### Supplied text:
========================================

Why Enabling Students from Underrepresented Groups to Develop Widening Participation Research Matters


 “Putting your money where your mouth is” – this is what Jess, a student researcher, said when discussing her experiences with the Social Mobility Student Research Hub (i.e., ‘the Research Hub’) at the University of Warwick last year. 

The Research Hub was developed by staff from the Widening Participation (WP) team and academics to improve access to, and participation in, research for students from underrepresented backgrounds. 

We wanted to address recognised barriers that these groups can face in pursuing research opportunities and enable them to carry out research in the WP themes of inequalities, inclusion, and social mobility. 

Here we share key benefits from running the Research Hub in the hope that it will inspire you to also engage students in the development of WP research with university staff and other collaborators!  

So, how did the Research Hub (try to) address barriers to research for WP groups?

In four main ways:

  1. Paying a stipend (of £1,660) for students (undergraduate and postgraduate taught) to conduct research projects over a period of approximately six months;
  2. Providing students with regular support from a postgraduate research student mentor and our project team (WP staff and academics),
  3. Offering students opportunities for collaboration and skills development, including training in research methods and ethics, and access to workshops and conferences.
  4. Using an overarching co-creation approach, which emphasises learner empowerment and positions students as the experts with valuable knowledge and contributions to make (e.g., Thiele & Homer, 2023)

========================================

### Screenshot and document pointing data:
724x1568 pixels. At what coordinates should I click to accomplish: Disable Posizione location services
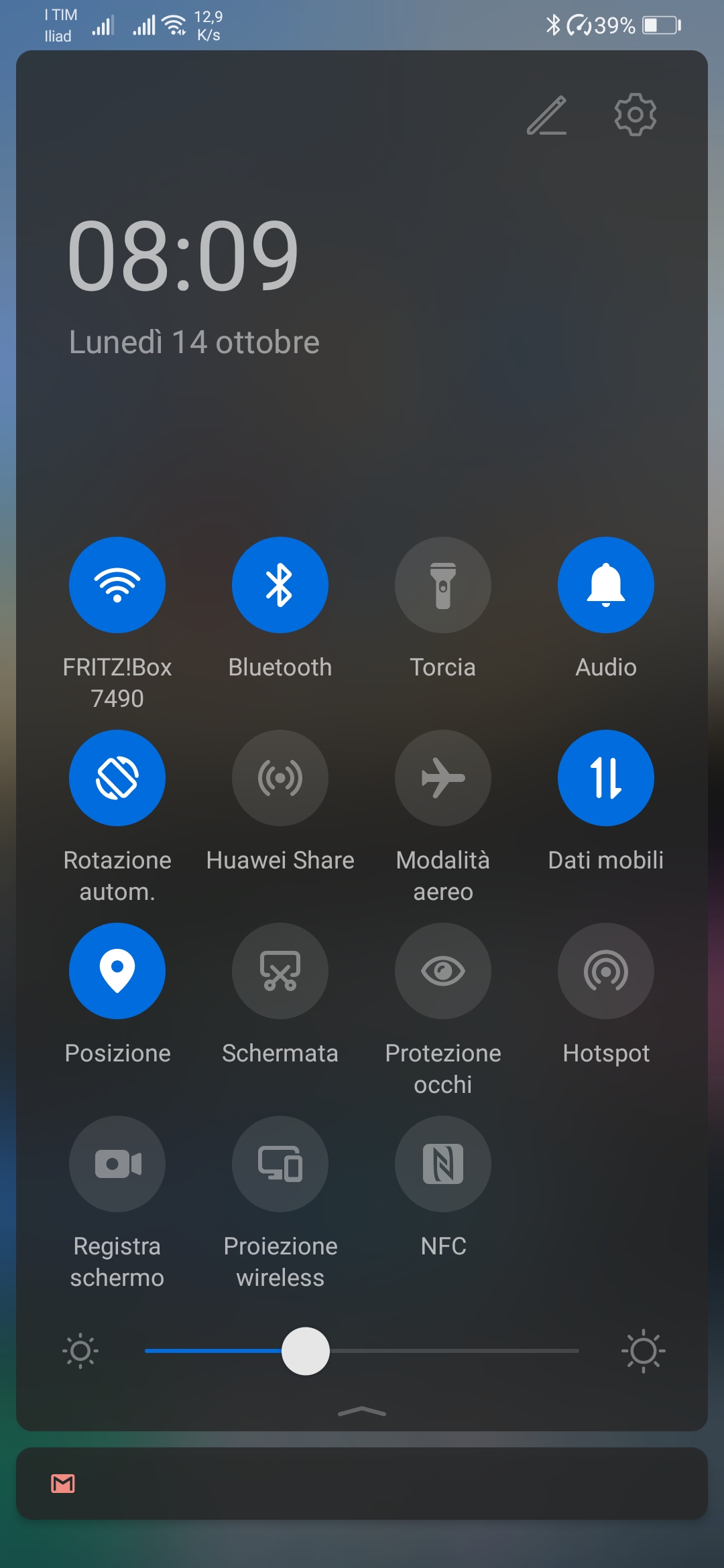pyautogui.click(x=117, y=971)
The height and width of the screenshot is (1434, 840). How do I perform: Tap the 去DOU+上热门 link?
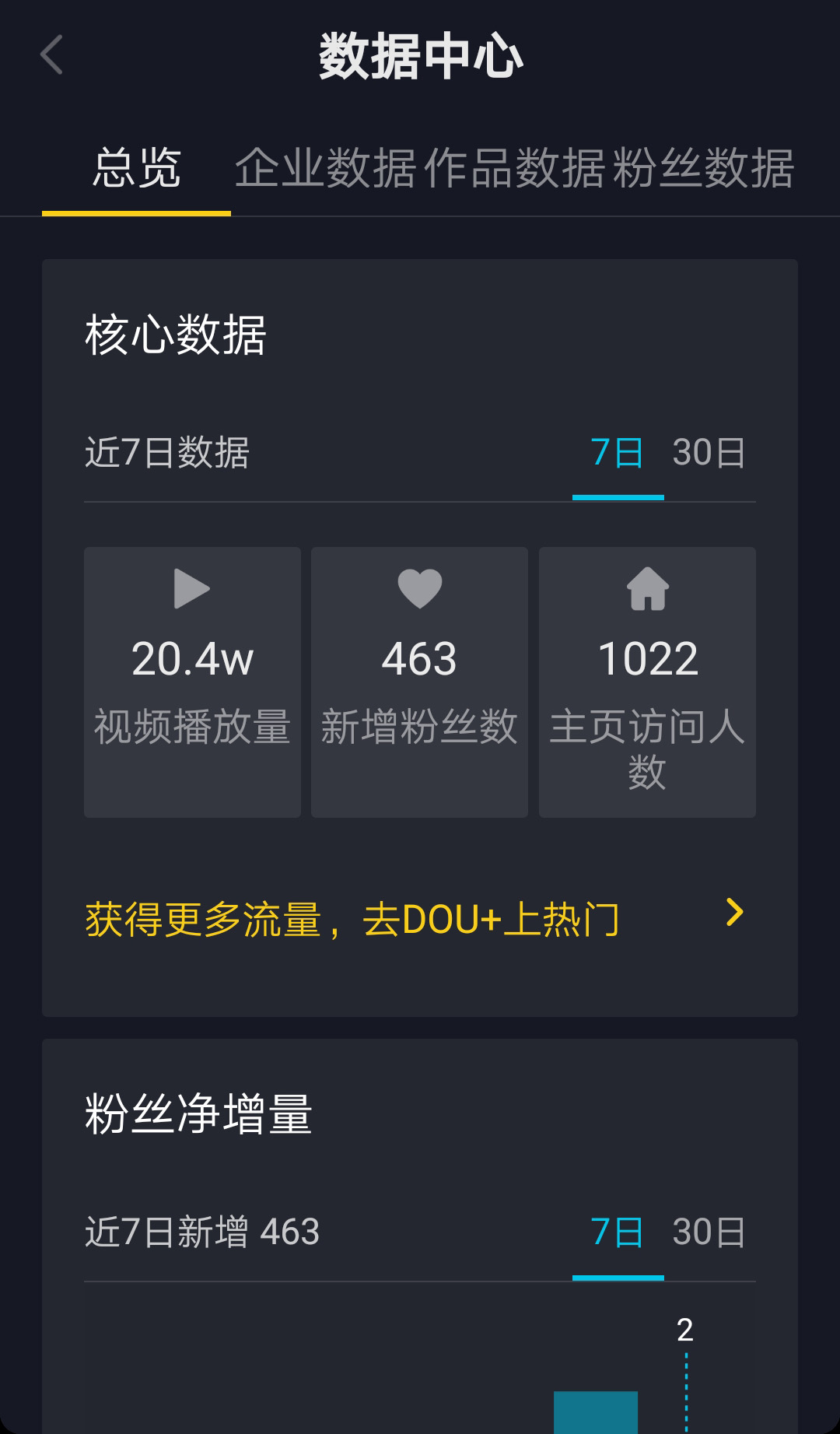click(x=415, y=919)
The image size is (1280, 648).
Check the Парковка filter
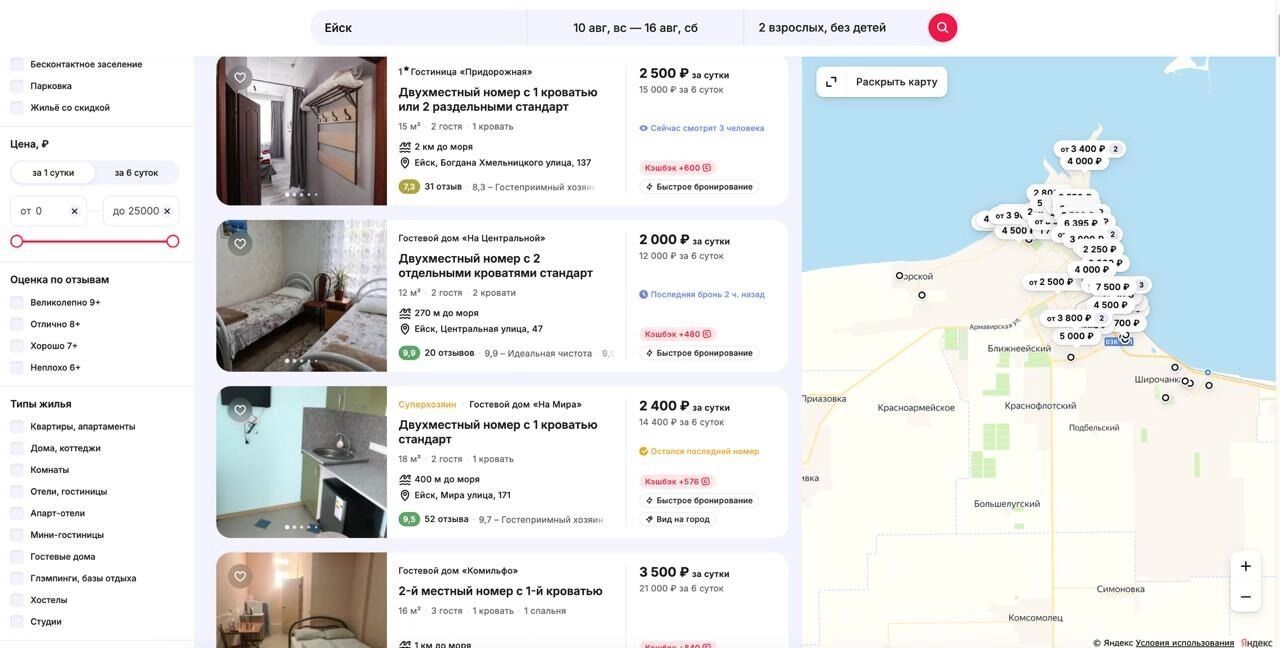click(x=17, y=86)
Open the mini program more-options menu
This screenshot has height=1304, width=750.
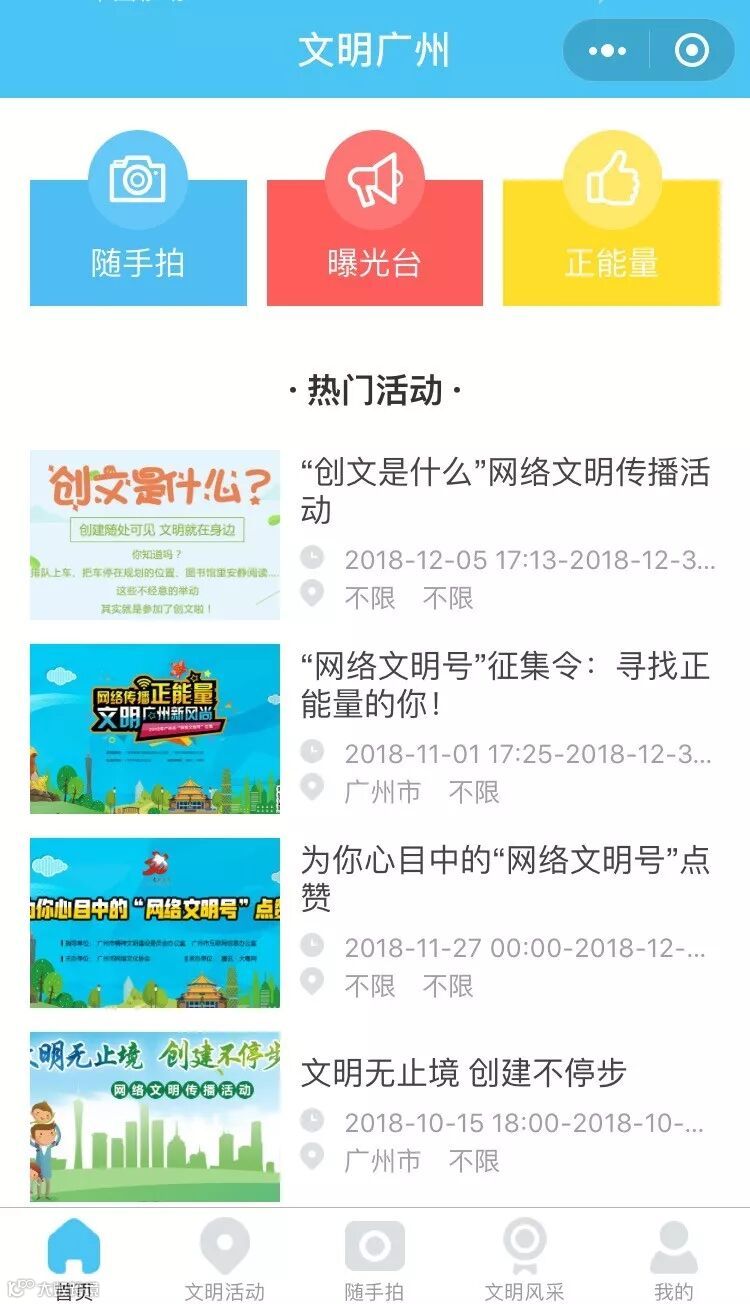point(607,50)
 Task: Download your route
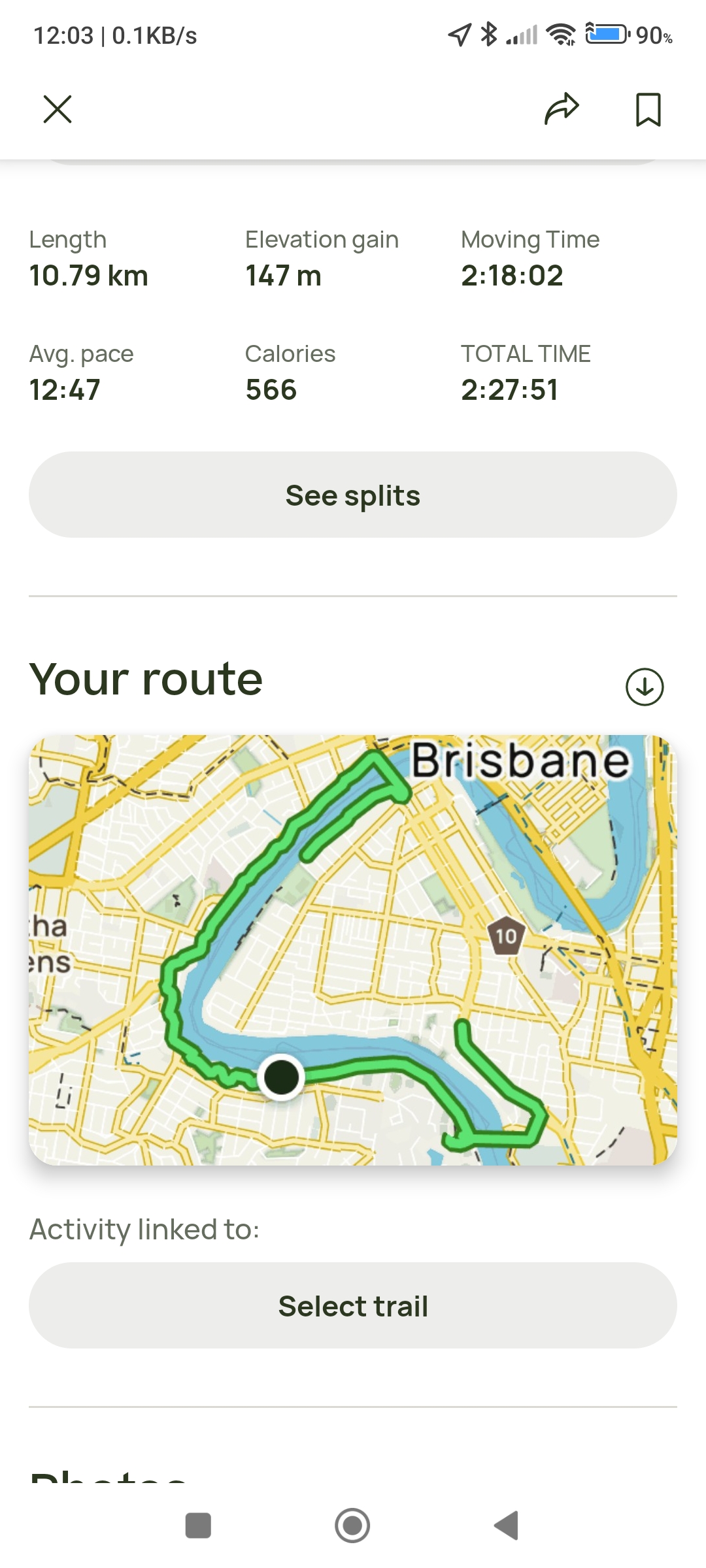coord(645,687)
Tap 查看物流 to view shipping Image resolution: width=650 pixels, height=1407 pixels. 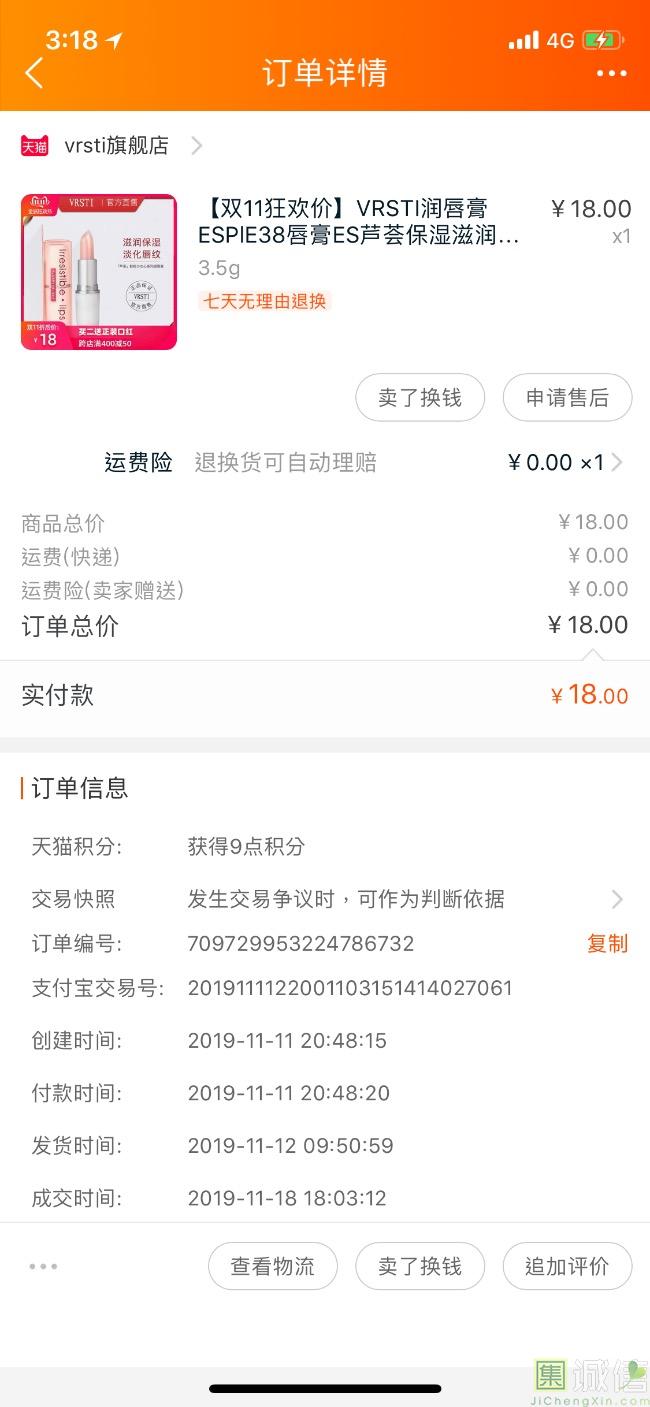click(273, 1266)
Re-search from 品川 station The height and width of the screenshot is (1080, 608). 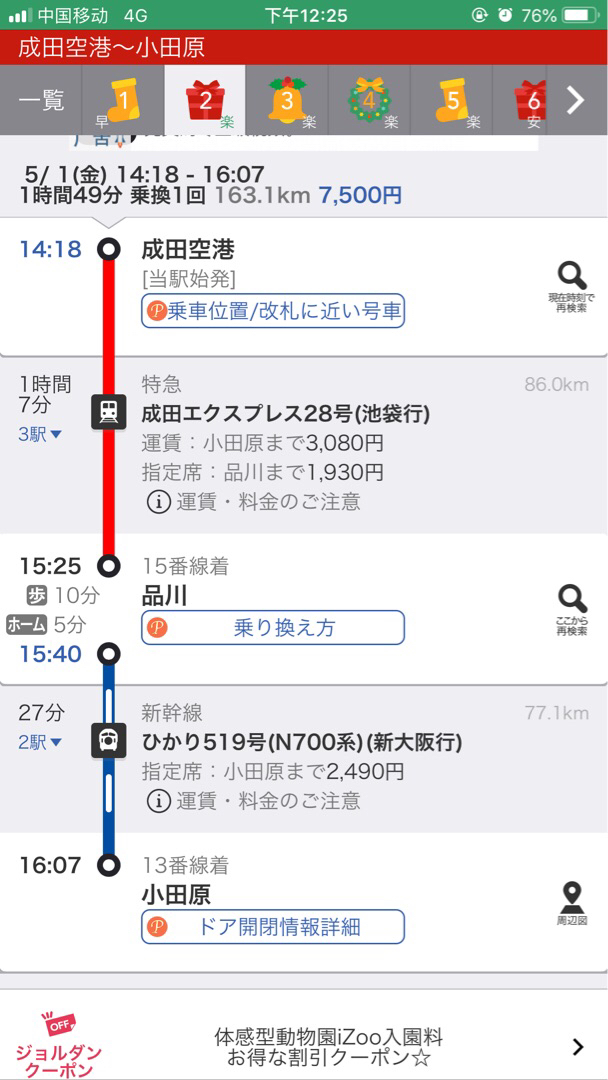click(x=571, y=610)
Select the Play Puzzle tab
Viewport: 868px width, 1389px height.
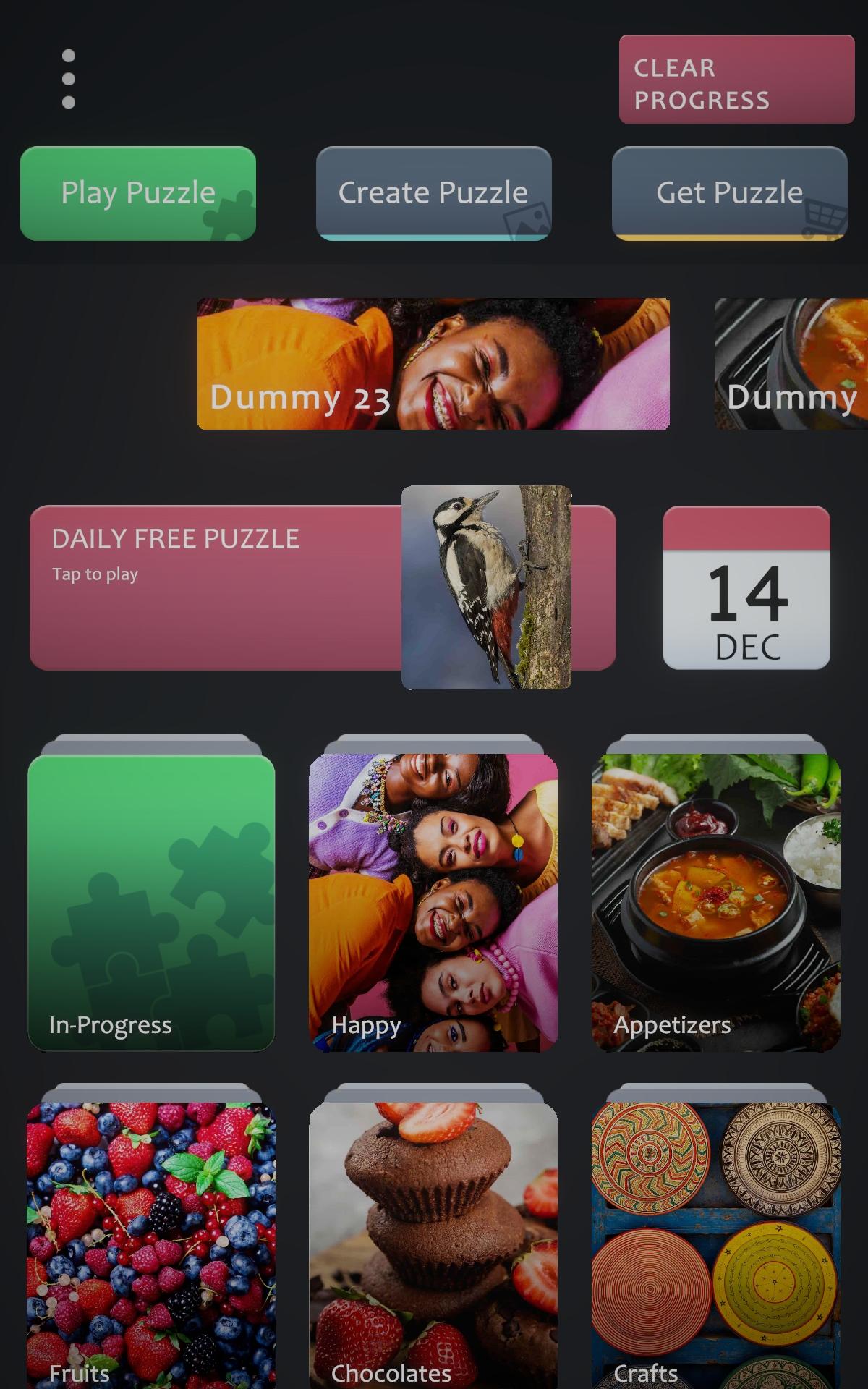pyautogui.click(x=138, y=193)
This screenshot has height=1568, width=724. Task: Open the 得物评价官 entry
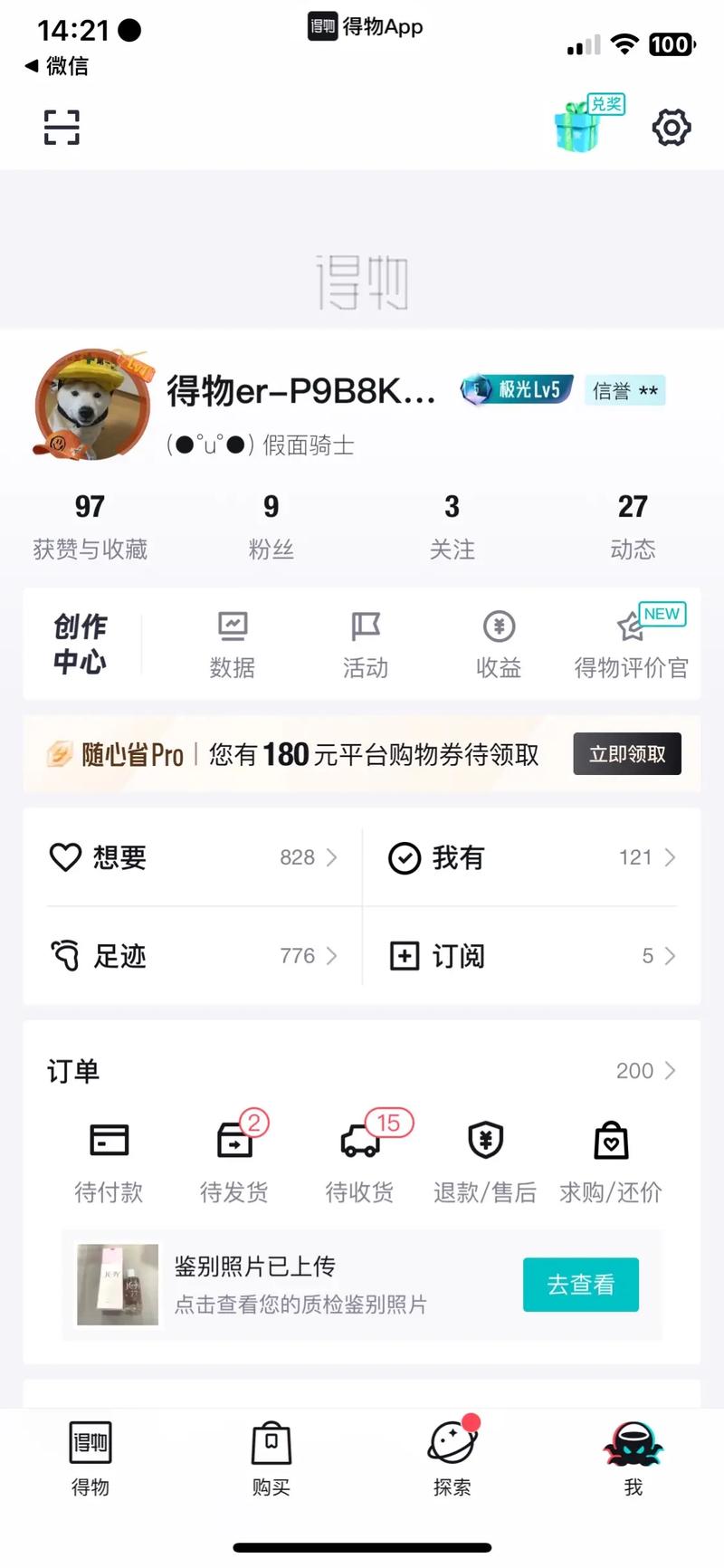pyautogui.click(x=632, y=645)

========================================

### Problems to work on:
**A.** Rewrite the paragraph of the Research Hub article that begins "We wanted to address recognised barriers" as a short bulleted list of its aims.
**B.** List the WP themes that the Research Hub article names as areas for student research.
**C.** According to the Research Hub article, why did staff from the Widening Participation team and academics develop the Research Hub? Answer in one to three sentences.

### Solutions to the problems:
**A.**
- Address recognized barriers that underrepresented groups can face in pursuing research opportunities.
- Enable these students to carry out research in the WP themes of inequalities, inclusion, and social mobility.

**B.**
- Inequalities
- Inclusion
- Social mobility

**C.** They developed it to improve access to and participation in research for students from underrepresented backgrounds. It was meant to address the recognized barriers these groups can face in pursuing research opportunities.